Surprisingly, the most important aspect of entrepreneurship seems to either pass unnoticed or is given least weightage in most such discussions. And that I believe is carrying the right attitude and displaying the right behaviours in a fast-changing entrepreneurial set-up. Most successful entrepreneurs make it big inspite of a lack of funds or great networks simply on the strength of their attitude – be it positivity, perseverance, passion or value consciousness. On the contrary, many well moneyed and well-connected entrepreneurs are unable to see a good business idea through. This fact gets proven everytime you  read the journeys of truly successful Indian entrepreneurs, be it Dhirubhai Ambani, Sanjiv Bhikchandani, Subroto Bagchi etc.

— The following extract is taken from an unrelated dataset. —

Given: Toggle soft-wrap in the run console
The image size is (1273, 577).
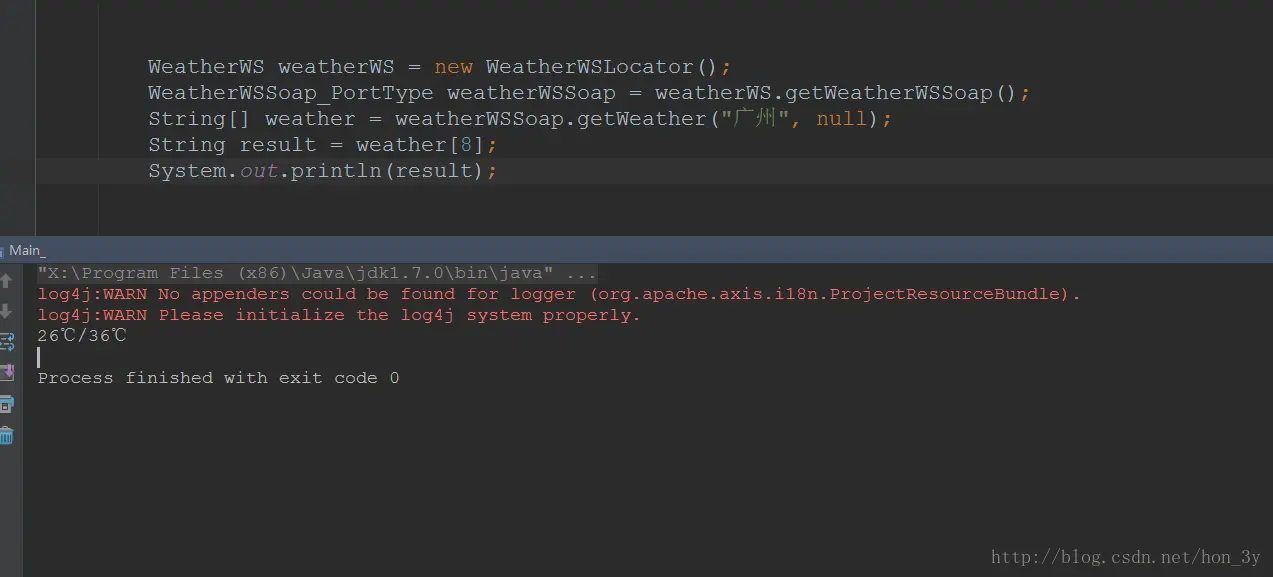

At Catalyst, we have tried to bridge this gap in the learning of an entrepreneur by creating a truly unique product – EDGE. EDGE stands for ‘Enabling, Developing and Growing aspiring Entrepreneurs’. EDGE is a developmental tool which helps aspiring entrepreneurs identify their strengths and development needs by comparing them to a set of pre-defined ‘entrepreneurial’ competencies. These competencies have been arrived at after studying the attitudes and behaviours of several successful and unsuccessful entrepreneurs in India through in-depth interviews, focused discussions and surveys.

The tool is in the format of a 2 day long Development Center consisting of various kinds of individual and group exercises. Each individual’s performance on these exercises is evaluated by trained assessors. Further, psychometrics are used to strengthen the quality of findings. Basis these inputs, a detailed targeted feedback report and growth plan is created for each and every participant to provide him with a structured development path. I believe an developmental intervention of this kind at an early stage would go a long way in increasing the chances of success for every aspiring entrepreneur.